Deuxième étape - Examen de la preuve

[25] J'ai été fortement impressionné par le témoignage de l'appelante. Elle m'a paru très honnête et sincère et je n'ai pas la moindre difficulté à accepter la totalité de son témoignage. Elle a expliqué de façon détaillée et complète ce qui s'était produit. L'avocat du ministre lui a posé des questions sur le temps qui s'était écoulé avant que certains de ses chèques de paie soient déposés. Ses explications m'ont semblé tout à fait normales et raisonnables. Il n'y a pas eu de retards démesurément longs à cet égard. L'appelante a expliqué en des termes clairs quelles étaient ses fonctions et responsabilités, pourquoi elles valaient le salaire qu'elle touchait et pourquoi ce salaire ne pouvait être jugé excessif comparativement à ce qu'elle avait gagné quatre ans auparavant pour un emploi de bureau. Elle a expliqué pourquoi elle avait quitté son emploi et pourquoi elle avait mis tant de temps à retourner au travail. Elle a demandé des prestations de maternité, comme, à mon avis, elle avait le droit de faire, et rien n'indique qu'il s'agissait d’une espèce de stratagème, si ce n'est que l'appelante a travaillé le nombre de semaines minimum requis avant d'arrêter et de demander des prestations. Il n'y a rien dans la loi qui lui interdit d'organiser ses affaires ainsi, tant que l'entente est un contrat de travail véritable, ce dont je suis parfaitement convaincu.

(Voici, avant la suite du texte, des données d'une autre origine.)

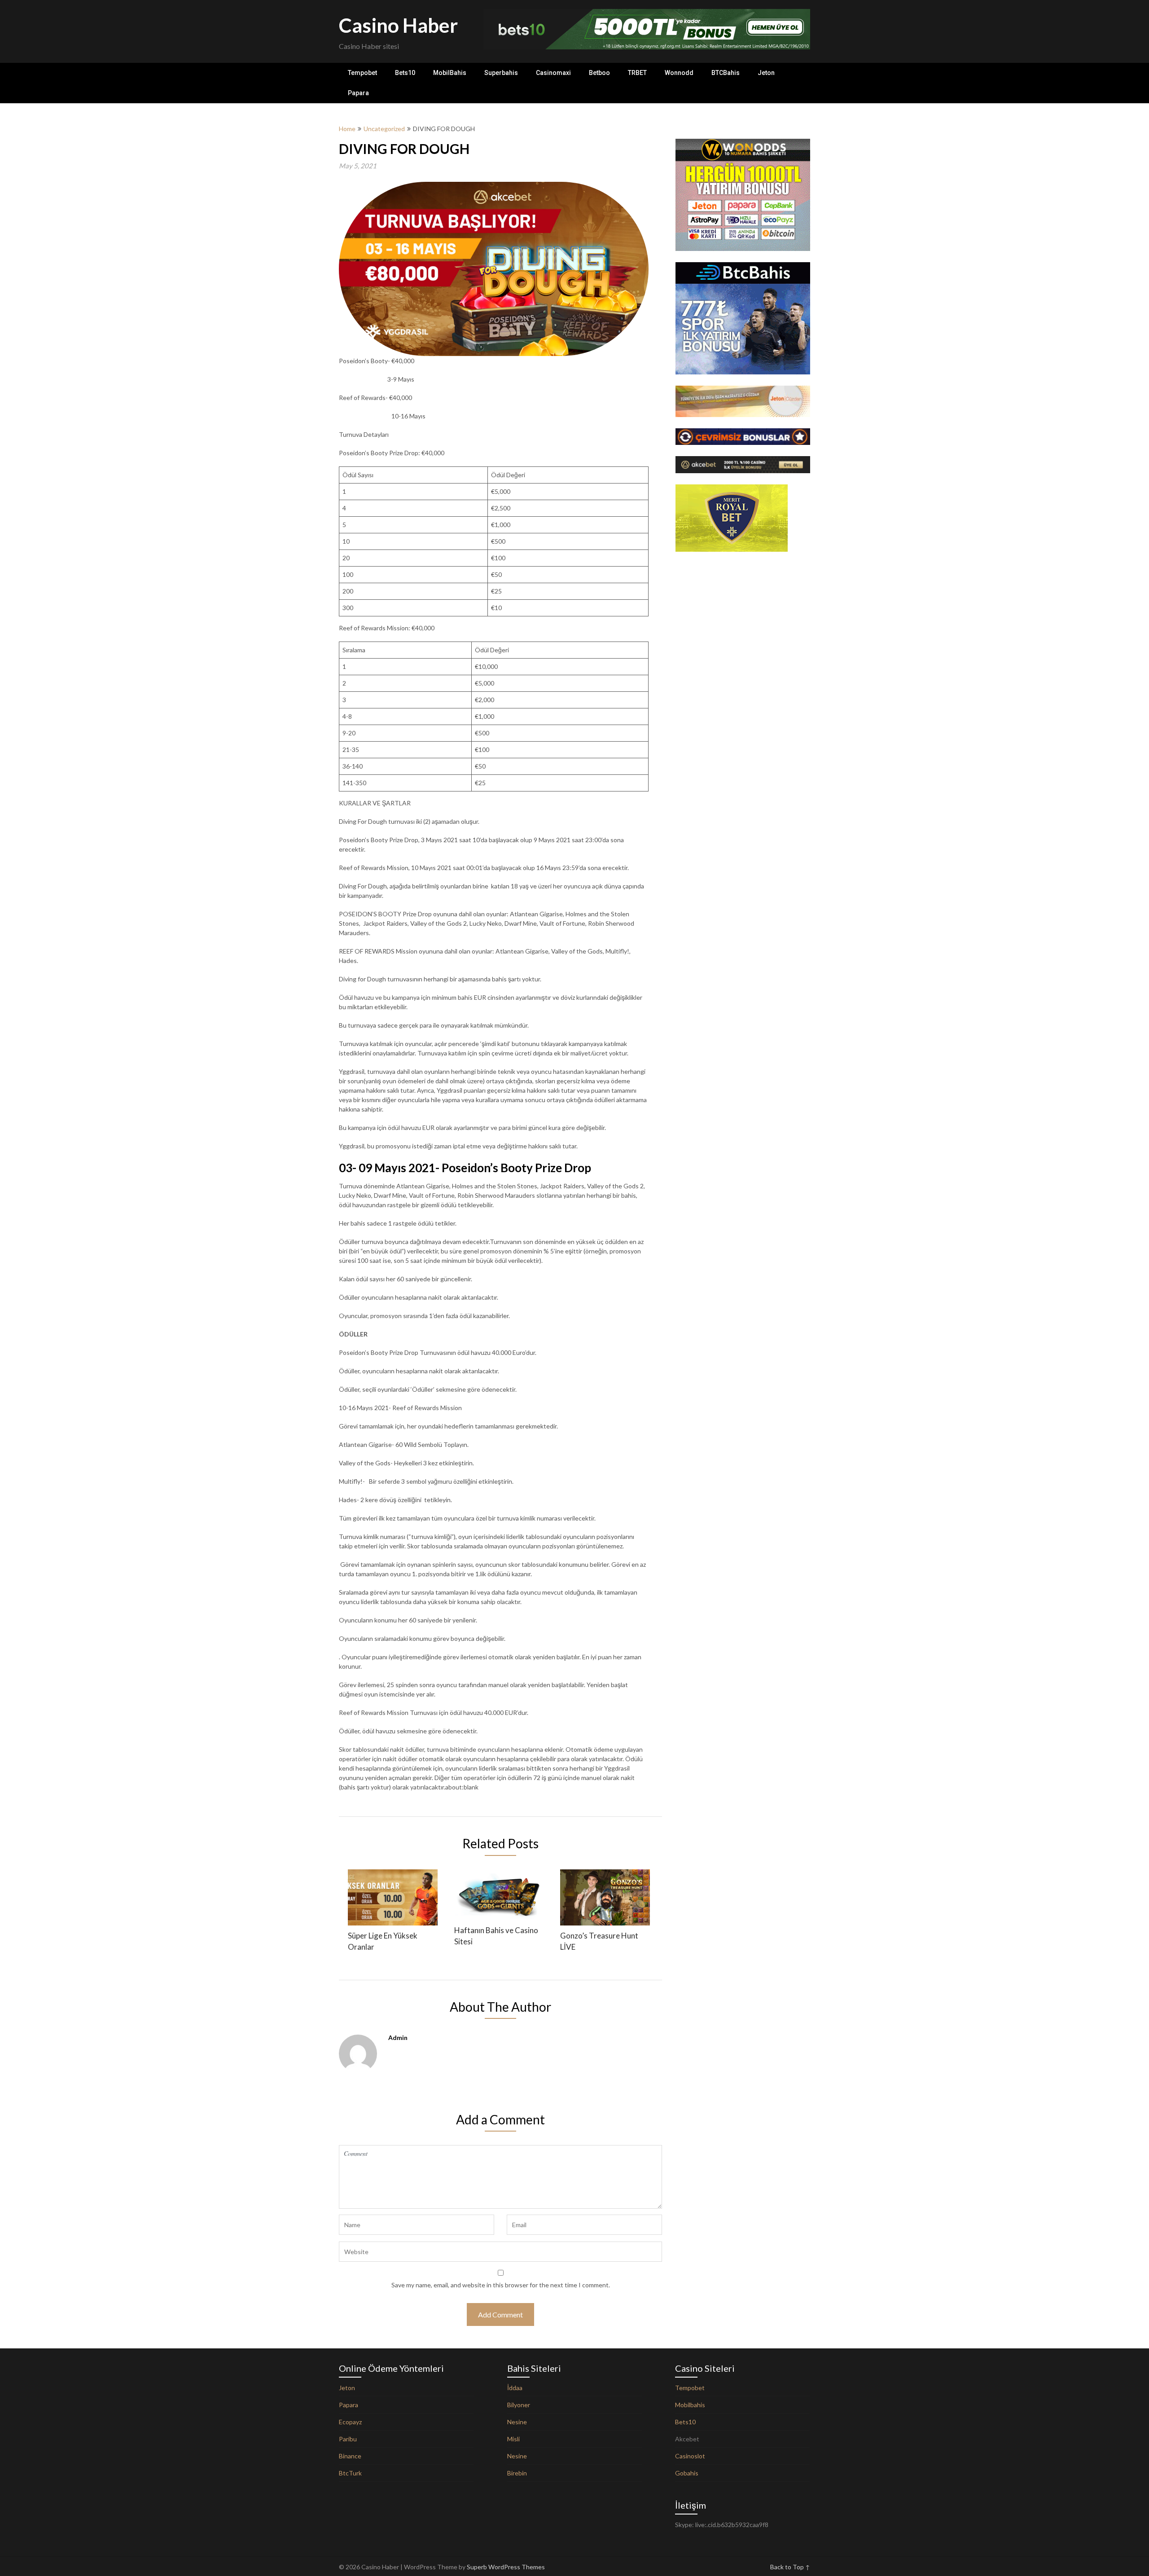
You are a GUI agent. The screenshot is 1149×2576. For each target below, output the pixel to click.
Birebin (517, 2473)
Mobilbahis (690, 2405)
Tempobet (362, 72)
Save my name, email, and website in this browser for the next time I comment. (500, 2285)
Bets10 (405, 72)
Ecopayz (350, 2422)
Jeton (766, 72)
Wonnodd (679, 72)
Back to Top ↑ (790, 2567)
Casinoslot (690, 2456)
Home (347, 128)
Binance (350, 2456)
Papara (358, 93)
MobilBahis (449, 72)
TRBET (637, 72)
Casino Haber (398, 25)
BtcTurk (350, 2473)
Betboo (599, 72)
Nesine (517, 2422)
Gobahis (686, 2473)
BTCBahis (725, 72)
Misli (513, 2439)
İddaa (514, 2387)
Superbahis (501, 72)
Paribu (348, 2439)
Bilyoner (518, 2405)
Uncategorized (384, 128)
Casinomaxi (553, 72)
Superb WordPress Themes (506, 2567)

La question est donc alors de savoir si, compte tenu de toutes les circonstances énoncées dans la Loi, l'appelante et la compagnie auraient conclu une entente à peu près semblable si elles n'avaient pas eu de lien de dépendance. Je n'ai aucune hésitation à conclure qu'elles l'auraient fait. L'appelante représentait clairement un atout pour l'entreprise et elle méritait amplement le salaire qui lui était versé. Celui-ci était comparable à celui que sa soeur touchait et à celui qu'elle-même avait gagné dans un emploi de bureau analogue quelque temps auparavant. Elle a quitté son emploi pour des raisons de santé et de famille. Elle avait l'intention de retourner au travail peu de temps après, mais, encore une fois pour des raisons de santé, son retour a été retardé. C'est pour cette raison que personne n'a été engagé pour la remplacer. Elle est finalement retournée au travail et y est restée pendant un an, ce qui constitue en soi une preuve qu’il s’agissait d’un travail valable.

Conclusion

[26] Compte tenu de toute la preuve, tant orale qu'écrite, et des pièces produites, je suis tout à fait convaincu, selon la prépondérance des probabilités, qu’il s’agissait effectivement d’une entente véritable et que, compte tenu de toutes les circonstances, notamment la rétribution versée, les modalités de l'emploi ainsi que la durée, la nature et l'importance du travail accompli, il est raisonnable de conclure que l'appelante et la compagnie auraient conclu la même entente ou à tout le moins une entente à peu près semblable si elles n'avaient pas eu de lien de dépendance.

[27] Par conséquent, l'appel est accueilli et la décision du ministre est annulée.

Signé à Calgary (Alberta), ce 16e jour de février 1999.

« Michael H. Porter »

J.S.C.C.I.

[TRADUCTION FRANÇAISE OFFICIELLE]

Traduction certifiée conforme ce 29e jour de novembre 1999.